Déjà coincées il y a trois semaines, les jeunes délinquantes ont à nouveau été relaxée.

Les habitants de la paisible bourgade d’Obaix-Buzet en ont ras-le-bol. Depuis le mois d’octobre, une trentaine de cambriolages ont été recensés dans le village d’ordinaire si tranquille.

D’aucun font le lien avec l’installation d’un campement des gens du voyage dans l’entité. Et ces soupçons sont malheureusement fondés, en partie, puisque la police locale de la zone Brunau a encore procédé ce jeudi à l’interpellation de deux jeunes Gitanes de 14 ans, prises en flagrant délit de vol.

Les adolescentes s’étaient en effet introduites par effraction dans une habitation de la rue du May à Buzet, dans la matinée. Lors de sa visite des lieux, l’une des filles est tombée nez à nez avec l’occupante qui se trouvait sans sa chambre à coucher. Les deux intruses ont pris aussitôt la fuite mais ont rapidement été interceptées par une patrouille du service proximité de la police locale.

Sur les suspectes, les inspecteurs ont découvert des gants, ainsi qu’un tournevis. Les jeunes filles ont été ramenées au poste et les enquêteurs ont bien vite constaté qu’elles étaient bien connues des services.
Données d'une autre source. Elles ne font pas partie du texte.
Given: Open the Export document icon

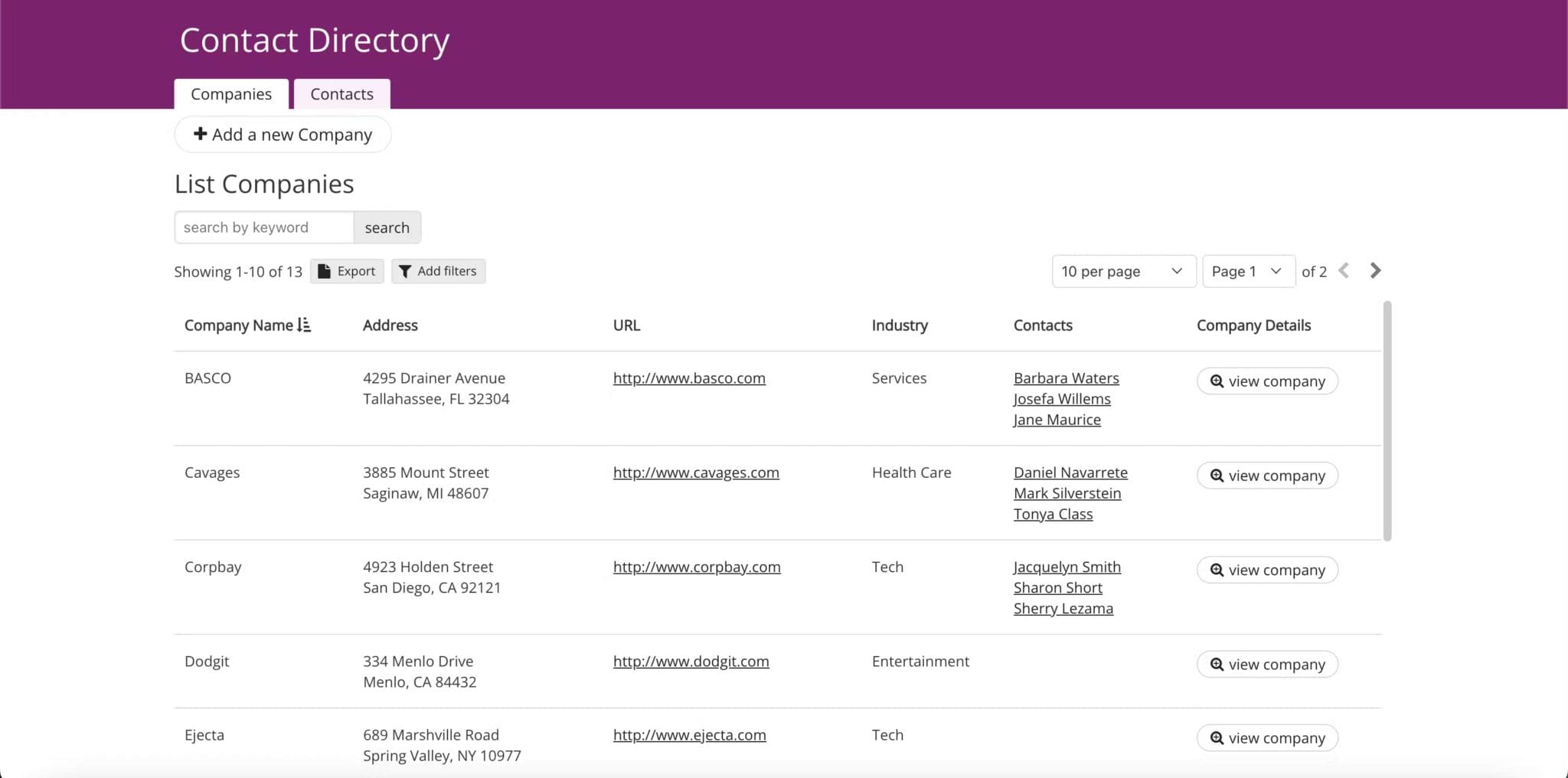Looking at the screenshot, I should point(325,271).
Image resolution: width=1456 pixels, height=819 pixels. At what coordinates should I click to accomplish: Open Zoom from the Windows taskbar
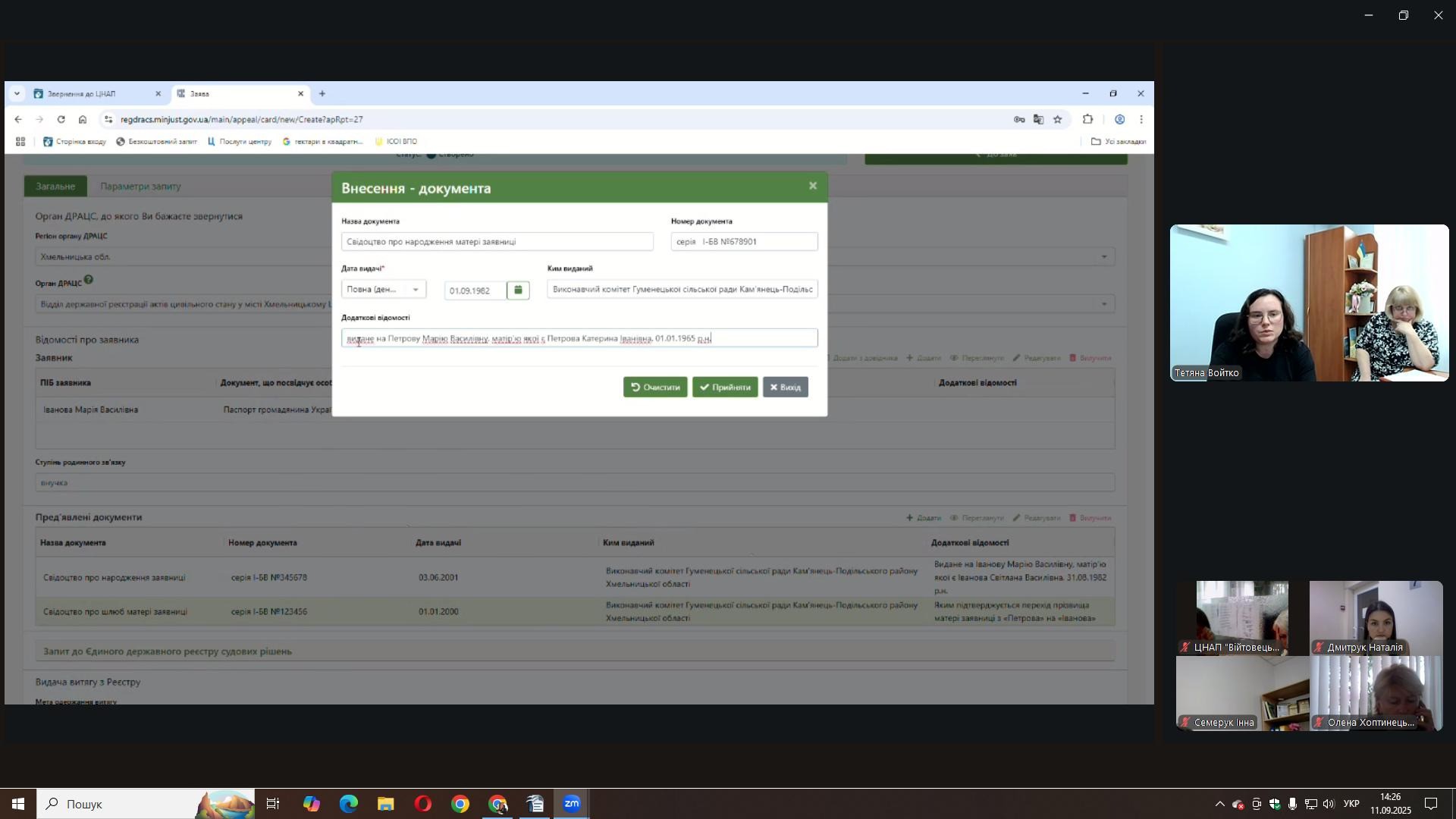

Voici trois semaines, elles avaient déjà été pincées en flagrant délit à la suite d’un cambriolage perpétré dans une habitation d’Obaix. À l’époque, le parquet de Charleroi avait ordonné leur relaxe. Et ce jeudi, malgré la récidive, une mesure similaire a été prise par le magistrat de la Jeunesse. Les deux voleuses ont donc pu regagner leur campement en toute impunité. Du côté des riverains, la colère gronde.

Le sentiment d’insécurité ne fait que croître et l’apparente nonchalance du parquet donne de sombres idées à certains riverains, prêts à faire Justice eux-mêmes. Le découragement frappe quant à lui les policiers locaux, qui ont parfois l’impression de travailler pour rien.